#### [Source document]
This will be a long newsletter (because of all the little paragraphs I wrote throughout the month), but it will also be my last (manual) one.
I’ll be switching the emails to automatically send out from now on. I already have the system in place to automate this, so I’m removing this job from myself. Every Monday morning, what I’ve been up to will show up in your inbox. Feel free to reply to any email with your thoughts.
- Family Feature (11/03/19)
- Flight Risk (11/07/19)
- Family Feature (11/10/19)
- Reach Team Service (11/15/19)
- Family Feature (11/17/19)
- Give (11/20/19)
- Mind Management (11/24/19)
- Family Feature (11/24/19)
Below, you’ll see all the writing I did throughout the month. I challenged myself to write at least 100 words each day through November. It trickled away slowly and became less of a daily thing, and more of a few times a week thing. Now, that experiment is done. The next set of projects are on the way.
I started yoga a few months ago. I’m headed there in a few minutes. It’s something new for me: to stretch, to stay grounded, to gain patience, to meditate. It’s something that’s completely different for me, and even a bit uncomfortable at times. I’m still learning the basics, but I know that, ultimately, it’s just another layer that I can add to my life. It’s also another chance for community. To find new friends and people to spend time with. It doesn’t have to be yoga, but I encourage you to try something, anything that’s new and different than your everyday routine. Keep finding ways to be uncomfortable.
What does calm look like to you? There’s distractions pulling at us from every direction: agendas, expectations, people we don’t want to upset, deadlines needing to be met, money to be spent — disappointment. The list goes on, and it continues to grow the more we live this current lifestyle.
But what would it look like to be calm on a daily basis? What’s something in our life that isn’t offering value anymore? Maybe there’s a part of our identity that we’re still holding onto, not realizing that we’ve outgrown that old version of ourselves. Getting down to the essentials of life, just the important things, breaking through the madness, and finding a level of peace that becomes a staple of who we are. Find your calm.
I’m fascinated by the conversations we’ve had these last few days. We’ve known each other since 4th grade, but we haven’t talked in what feels like decades. You remember things from before I was even 10 years old (like my mom helping your cheer team, and how shy I used to be), things that I didn’t even remember myself. And now, you’re seeing the person I am today, and you’re seeing the impact I’m having on the people around me.

#### [Exercise details]
Transcribe the newsletter above word for word, beginning at the words "What does calm" and stopping after "Find your calm.".

#### [Entries]
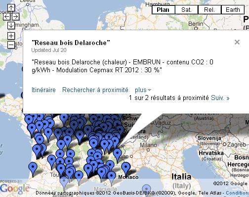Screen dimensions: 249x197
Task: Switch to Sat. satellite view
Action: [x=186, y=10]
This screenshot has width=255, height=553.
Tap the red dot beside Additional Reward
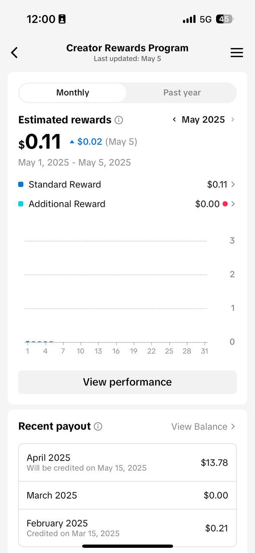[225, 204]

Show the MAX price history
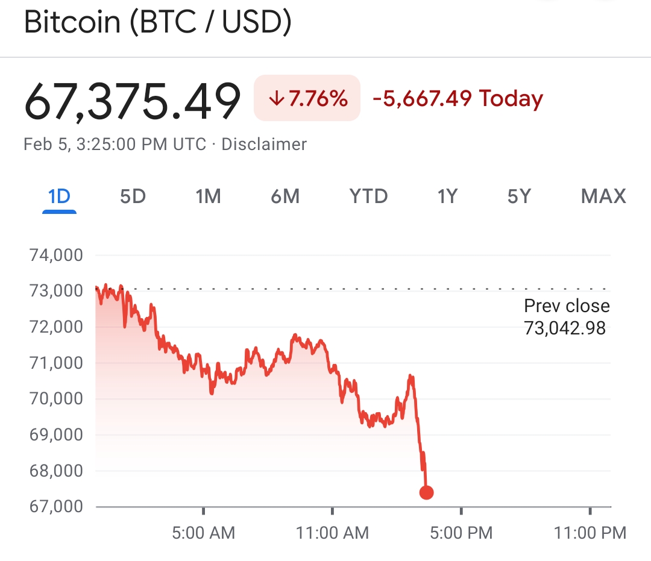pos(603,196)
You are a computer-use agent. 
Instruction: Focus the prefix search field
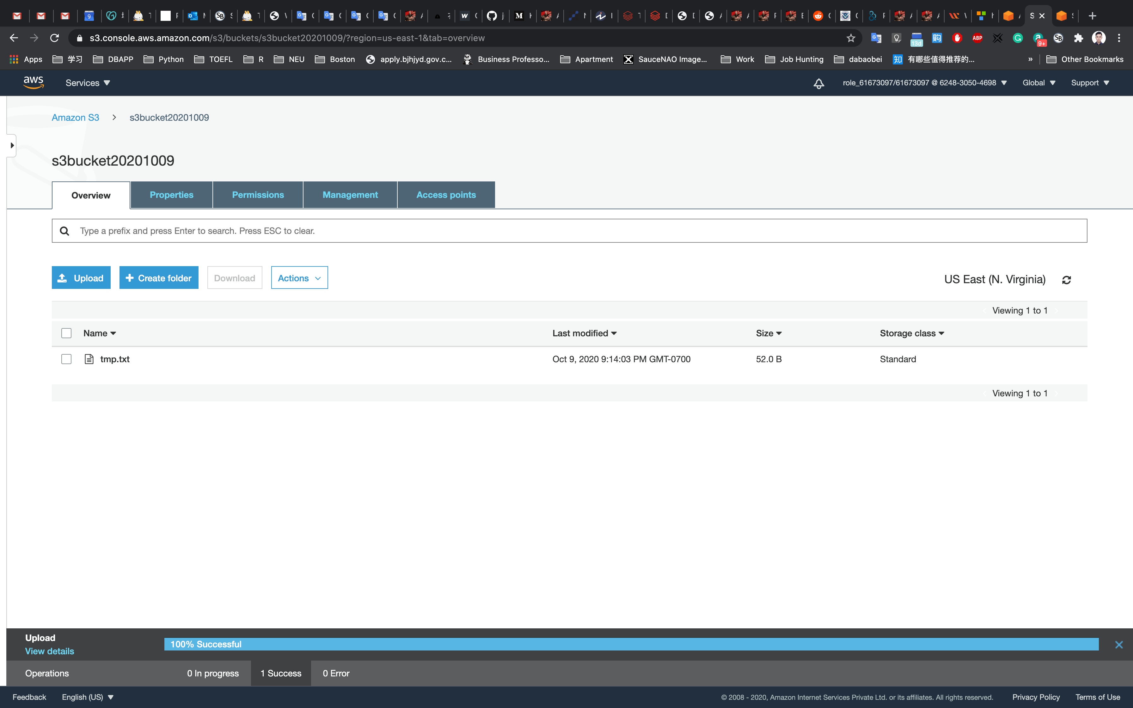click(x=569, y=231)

#### [Finished exercise]
What does calm look like to you? There’s distractions pulling at us from every direction: agendas, expectations, people we don’t want to upset, deadlines needing to be met, money to be spent — disappointment. The list goes on, and it continues to grow the more we live this current lifestyle.
But what would it look like to be calm on a daily basis? What’s something in our life that isn’t offering value anymore? Maybe there’s a part of our identity that we’re still holding onto, not realizing that we’ve outgrown that old version of ourselves. Getting down to the essentials of life, just the important things, breaking through the madness, and finding a level of peace that becomes a staple of who we are. Find your calm.